| Exercise description |
Render the records as a JSON list of strings, one string per line and blank lines omitted, starting at the first line of the records and ending with the line containing "Looking at the screenshot, I should pos(10,215).", both included.

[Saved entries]
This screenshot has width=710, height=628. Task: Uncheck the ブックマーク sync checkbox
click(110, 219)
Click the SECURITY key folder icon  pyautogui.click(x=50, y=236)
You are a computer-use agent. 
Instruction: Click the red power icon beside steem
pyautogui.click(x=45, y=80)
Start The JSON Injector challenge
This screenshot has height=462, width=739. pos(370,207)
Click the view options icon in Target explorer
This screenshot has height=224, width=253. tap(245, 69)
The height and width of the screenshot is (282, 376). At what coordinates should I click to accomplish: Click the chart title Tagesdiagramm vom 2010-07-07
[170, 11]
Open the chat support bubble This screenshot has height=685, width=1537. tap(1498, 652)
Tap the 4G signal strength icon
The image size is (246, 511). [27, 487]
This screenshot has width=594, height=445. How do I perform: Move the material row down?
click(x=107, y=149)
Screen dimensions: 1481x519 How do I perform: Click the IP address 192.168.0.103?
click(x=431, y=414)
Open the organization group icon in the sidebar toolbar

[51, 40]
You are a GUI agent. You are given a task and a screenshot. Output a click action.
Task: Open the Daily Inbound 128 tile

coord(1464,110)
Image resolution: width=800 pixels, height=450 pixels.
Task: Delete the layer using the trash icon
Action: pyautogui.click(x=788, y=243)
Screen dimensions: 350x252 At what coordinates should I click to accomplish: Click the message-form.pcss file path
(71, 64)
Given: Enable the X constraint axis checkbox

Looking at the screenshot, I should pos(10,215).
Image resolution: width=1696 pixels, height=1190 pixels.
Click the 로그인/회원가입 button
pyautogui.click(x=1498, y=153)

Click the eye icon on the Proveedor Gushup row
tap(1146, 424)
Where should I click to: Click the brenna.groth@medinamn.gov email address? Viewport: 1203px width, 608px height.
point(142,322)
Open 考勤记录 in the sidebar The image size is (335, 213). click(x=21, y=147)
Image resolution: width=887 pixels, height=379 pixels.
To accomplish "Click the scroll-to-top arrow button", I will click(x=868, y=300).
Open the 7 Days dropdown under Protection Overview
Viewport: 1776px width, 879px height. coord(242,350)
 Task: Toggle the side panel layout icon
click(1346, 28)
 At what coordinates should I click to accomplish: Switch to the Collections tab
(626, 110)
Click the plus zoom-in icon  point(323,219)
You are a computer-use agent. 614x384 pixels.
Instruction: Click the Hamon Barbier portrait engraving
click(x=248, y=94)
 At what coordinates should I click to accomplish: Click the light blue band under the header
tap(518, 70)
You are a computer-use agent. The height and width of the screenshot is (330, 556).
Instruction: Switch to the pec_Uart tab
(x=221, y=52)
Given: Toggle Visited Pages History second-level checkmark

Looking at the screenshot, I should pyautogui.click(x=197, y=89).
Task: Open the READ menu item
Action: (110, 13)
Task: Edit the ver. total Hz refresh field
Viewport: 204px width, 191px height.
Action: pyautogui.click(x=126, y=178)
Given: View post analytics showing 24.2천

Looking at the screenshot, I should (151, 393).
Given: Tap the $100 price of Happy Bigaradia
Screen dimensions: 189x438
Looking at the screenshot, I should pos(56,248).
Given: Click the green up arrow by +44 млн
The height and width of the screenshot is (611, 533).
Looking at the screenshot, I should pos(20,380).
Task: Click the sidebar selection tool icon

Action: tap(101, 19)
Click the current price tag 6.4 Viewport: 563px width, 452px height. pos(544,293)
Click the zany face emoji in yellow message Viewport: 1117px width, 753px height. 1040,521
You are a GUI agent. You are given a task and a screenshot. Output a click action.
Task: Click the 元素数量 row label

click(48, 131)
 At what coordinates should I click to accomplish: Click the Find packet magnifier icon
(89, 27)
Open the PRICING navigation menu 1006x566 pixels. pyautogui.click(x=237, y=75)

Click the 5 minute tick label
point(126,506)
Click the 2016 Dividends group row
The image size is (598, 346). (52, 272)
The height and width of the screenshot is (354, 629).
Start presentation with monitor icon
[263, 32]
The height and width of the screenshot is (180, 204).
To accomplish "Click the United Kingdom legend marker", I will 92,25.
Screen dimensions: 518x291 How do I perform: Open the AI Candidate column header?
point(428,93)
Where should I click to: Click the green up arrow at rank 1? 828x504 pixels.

| Solution to this problem |
[
  "This screenshot has width=710, height=628. Task: Uncheck the ブックマーク sync checkbox",
  "click(110, 219)",
  "Click the SECURITY key folder icon  pyautogui.click(x=50, y=236)",
  "You are a computer-use agent. ",
  "Instruction: Click the red power icon beside steem",
  "pyautogui.click(x=45, y=80)",
  "Start The JSON Injector challenge",
  "This screenshot has height=462, width=739. pos(370,207)",
  "Click the view options icon in Target explorer",
  "This screenshot has height=224, width=253. tap(245, 69)",
  "The height and width of the screenshot is (282, 376). At what coordinates should I click to accomplish: Click the chart title Tagesdiagramm vom 2010-07-07",
  "[170, 11]",
  "Open the chat support bubble This screenshot has height=685, width=1537. tap(1498, 652)",
  "Tap the 4G signal strength icon",
  "The image size is (246, 511). [27, 487]",
  "This screenshot has width=594, height=445. How do I perform: Move the material row down?",
  "click(x=107, y=149)",
  "Screen dimensions: 1481x519 How do I perform: Click the IP address 192.168.0.103?",
  "click(x=431, y=414)",
  "Open the organization group icon in the sidebar toolbar",
  "[51, 40]",
  "You are a GUI agent. You are given a task and a screenshot. Output a click action.",
  "Task: Open the Daily Inbound 128 tile",
  "coord(1464,110)",
  "Image resolution: width=800 pixels, height=450 pixels.",
  "Task: Delete the layer using the trash icon",
  "Action: pyautogui.click(x=788, y=243)",
  "Screen dimensions: 350x252 At what coordinates should I click to accomplish: Click the message-form.pcss file path",
  "(71, 64)",
  "Given: Enable the X constraint axis checkbox",
  "Looking at the screenshot, I should pos(10,215)."
]